Hello all,

I have columns of data that represent independent variables a,b,c and two dependent variables x,y in a non linear system.

I want to be able to predict x and y given a,b,c. Matlab has a newrb function that does this well. I have not been able to find how to do it in Julia. I have looked at Surrogates and basis function expansions and I can’t see how to set it up

Thanks

What have you tried, and what was the problem? Try to put together a minimal runnable example to illustrate what you are trying to do.

Thanks for the reply. I keep thinking it should be simple.One independent one dependent.

I have data x vs y and I want to input x and get y.
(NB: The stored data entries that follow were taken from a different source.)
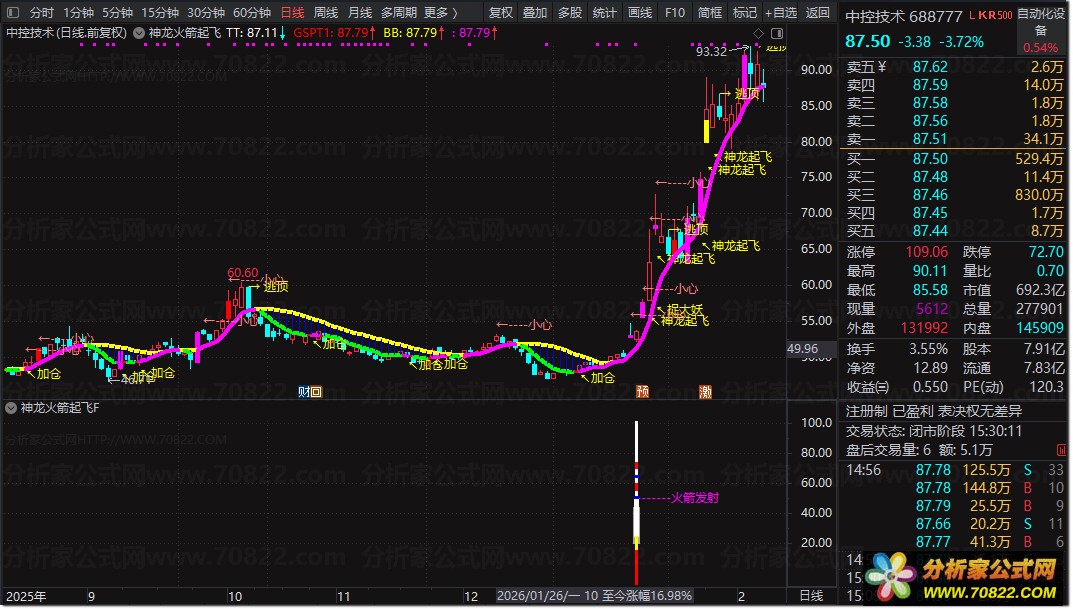Click the 激 marker icon on timeline

point(706,392)

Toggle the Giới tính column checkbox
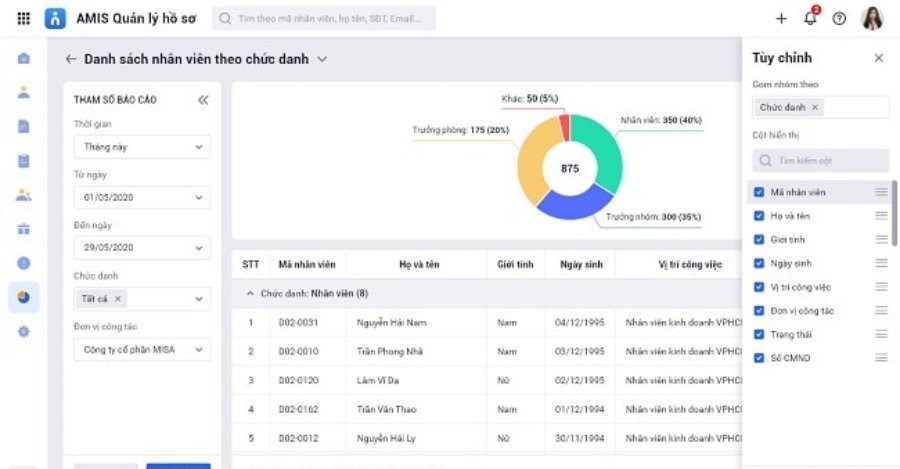759,240
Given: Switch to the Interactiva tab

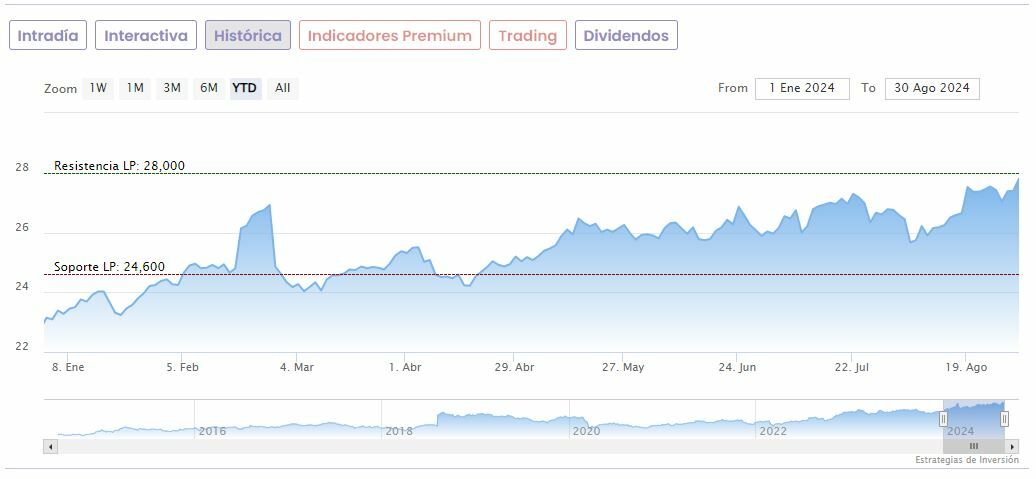Looking at the screenshot, I should tap(146, 36).
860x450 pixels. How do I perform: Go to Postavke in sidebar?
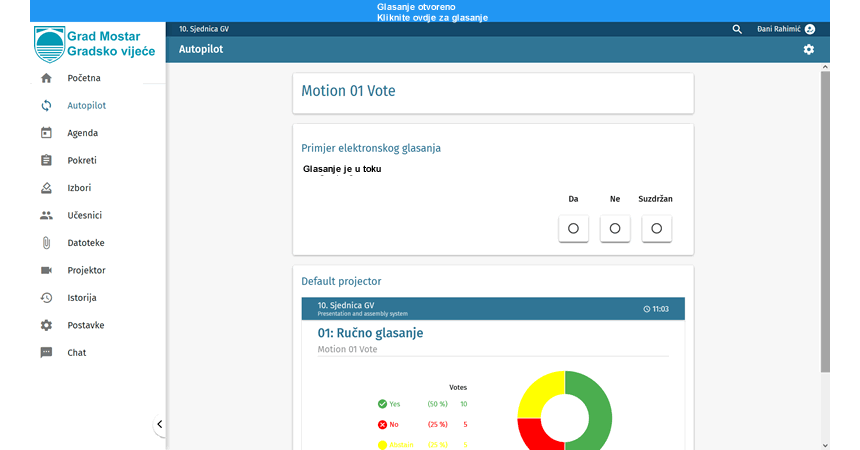(86, 325)
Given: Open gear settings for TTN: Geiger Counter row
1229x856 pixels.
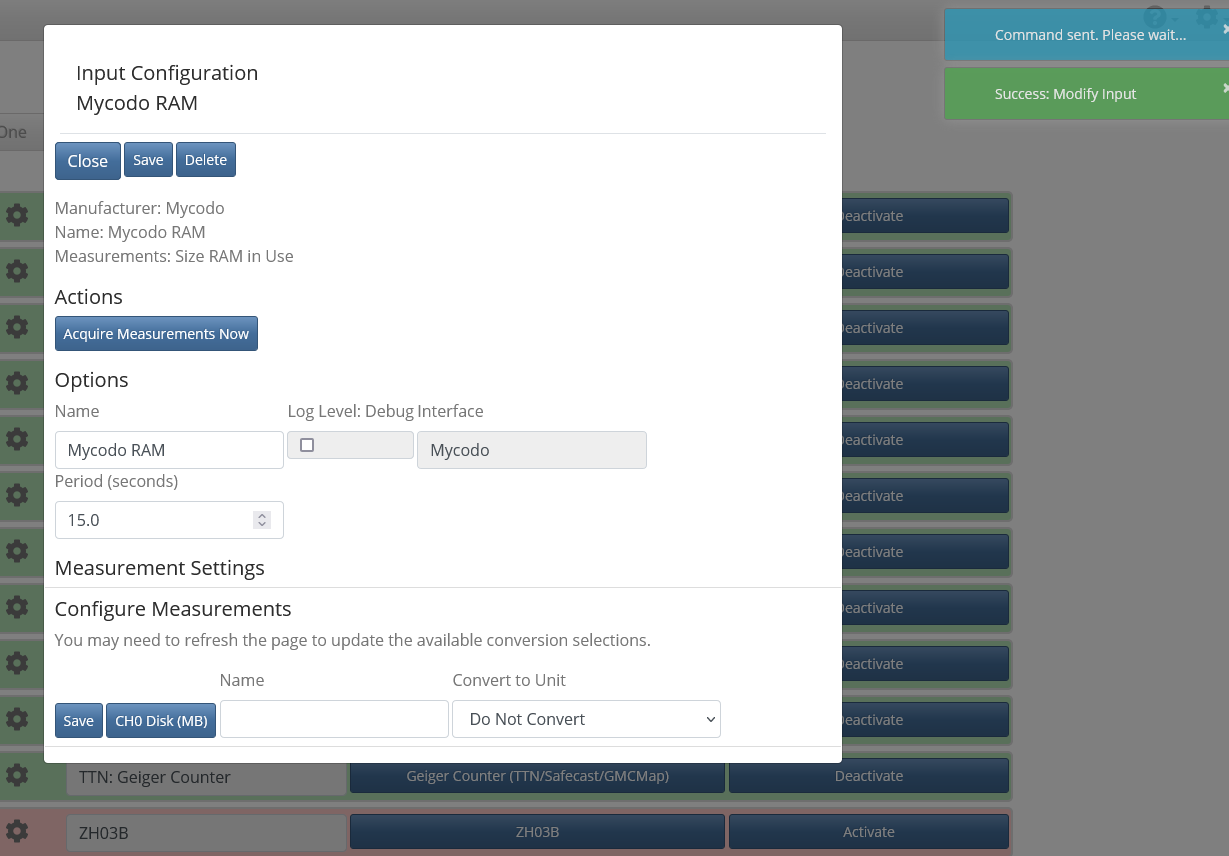Looking at the screenshot, I should (x=16, y=775).
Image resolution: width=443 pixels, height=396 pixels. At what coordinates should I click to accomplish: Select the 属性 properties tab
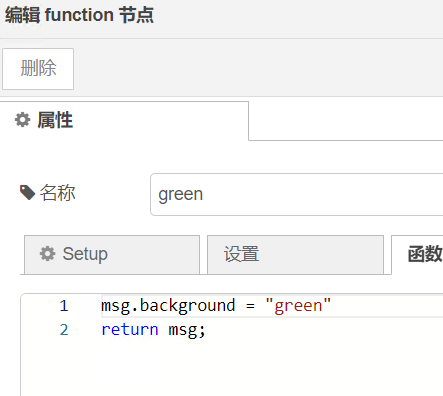pos(124,120)
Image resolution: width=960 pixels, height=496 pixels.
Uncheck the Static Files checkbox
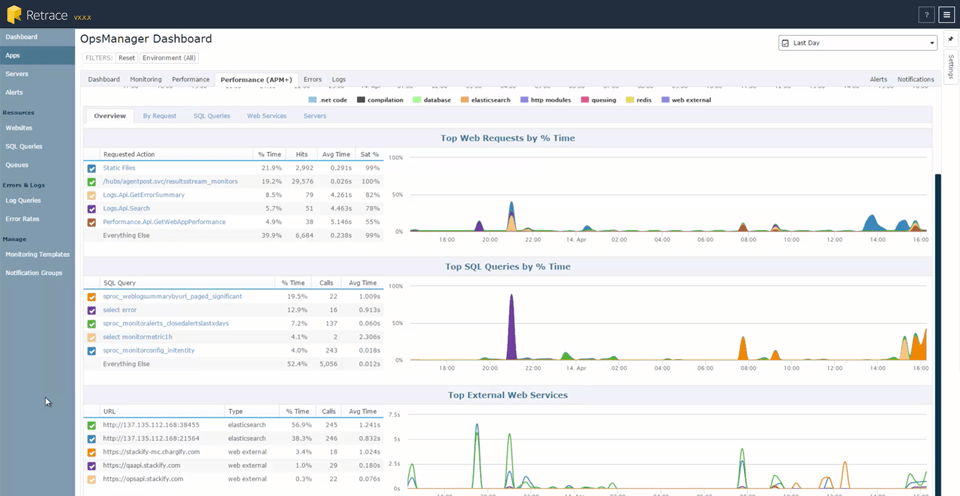[92, 168]
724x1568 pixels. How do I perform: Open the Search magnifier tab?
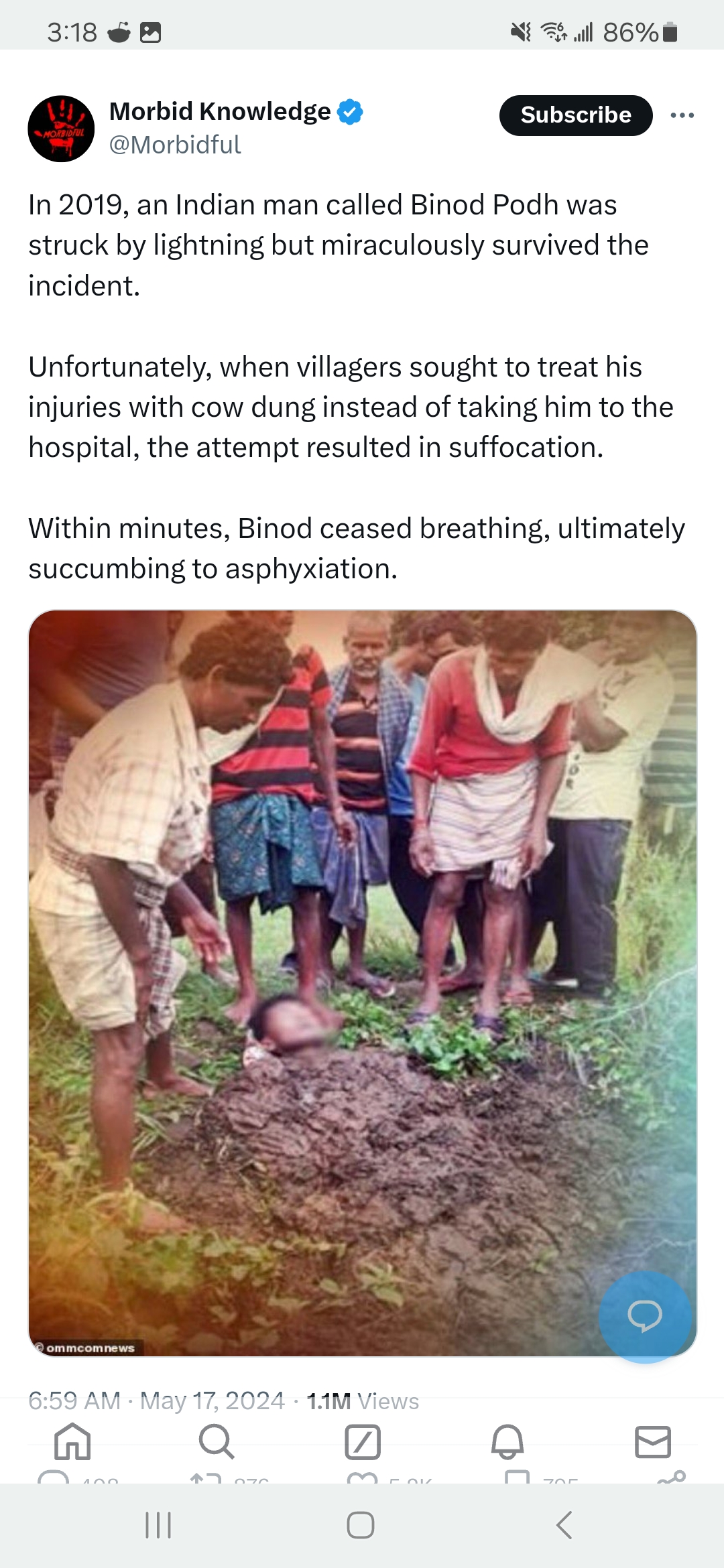click(217, 1441)
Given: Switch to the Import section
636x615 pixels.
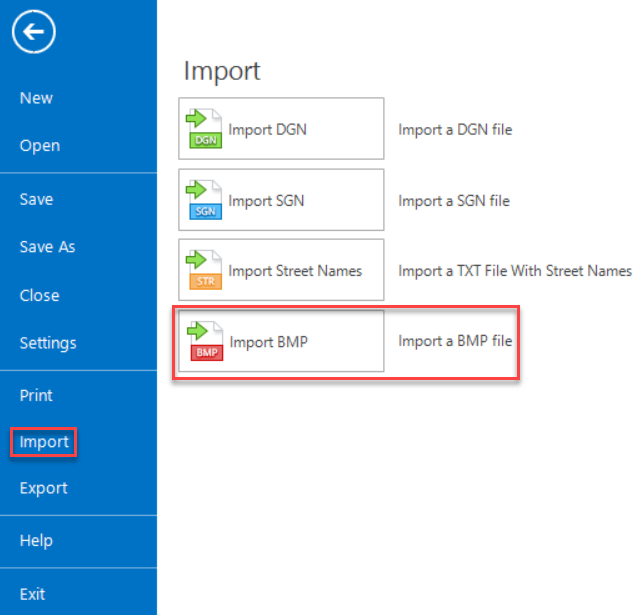Looking at the screenshot, I should pos(44,442).
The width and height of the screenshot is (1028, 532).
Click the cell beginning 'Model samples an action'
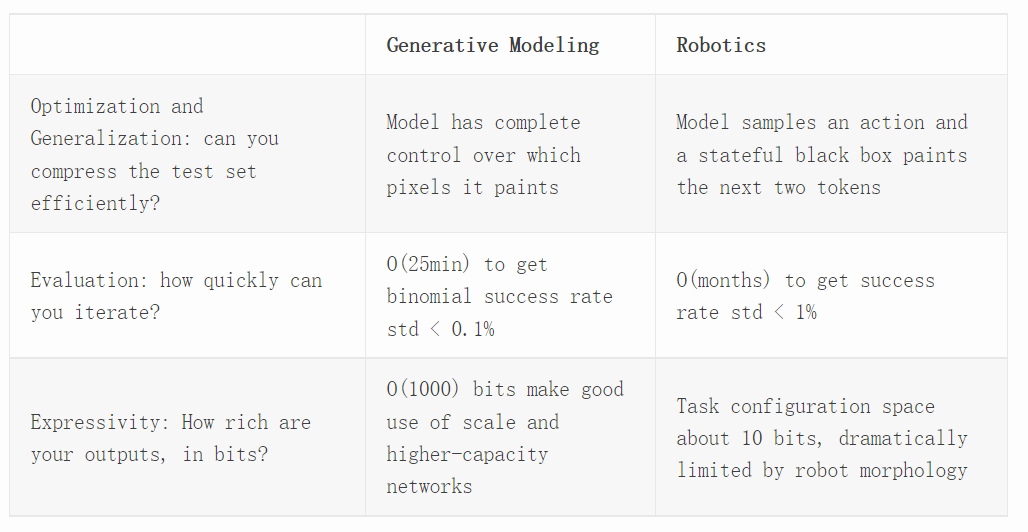click(x=822, y=154)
This works fine

using Surrogates

x=[0.0035, 0.0045, 0.0175, 0.0585, 0.068, 0.0935, 0.165, 0.2125, 0.241, 0.3615, 0.474, 0.4985, 0.5815, 0.646, 0.654, 0.723, 0.79, 0.837, 0.8731, 0.883, 0.888, 0.8973, 0.9489, 0.9707, 0.9825]

y=[0.0205, 0.0275, 0.1315, 0.305, 0.3615, 0.411, 0.52, 0.5455, 0.5675, 0.606, 0.6505, 0.6555, 0.697, 0.729, 0.731, 0.776, 0.82, 0.852, 0.8817, 0.8885, 0.893, 0.9012, 0.9502, 0.9715, 0.9835]

interp=RadialBasis(x,y,0,1)

val=interp(.4)

print(val)

now say I have x,y,z data to predict a dependent variable w. how is that set up? how do I pass the values to the function? Thanks

You just need an array of tuples, via `xyz = tuple.(x,y,z)`

, e.g.

```
julia> x, y, z = rand(1000), rand(1000), rand(1000);
julia> w = @. cos(x^2 - y * sin(z*x));
julia> interp = RadialBasis(tuple.(x,y,z), w, [0,0,0], [1,1,1]);
julia> interp((0.2,0.3,0.4))
0.9999134605897768
julia> cos(0.2^2 - 0.3 * sin(0.4*0.2))
0.9998715929517374
```

Nicely done thanks

This isn’t very clear in the Surrogates.jl documentation; if someone wants to make a PR to make the supported datastructures explicit that would be good.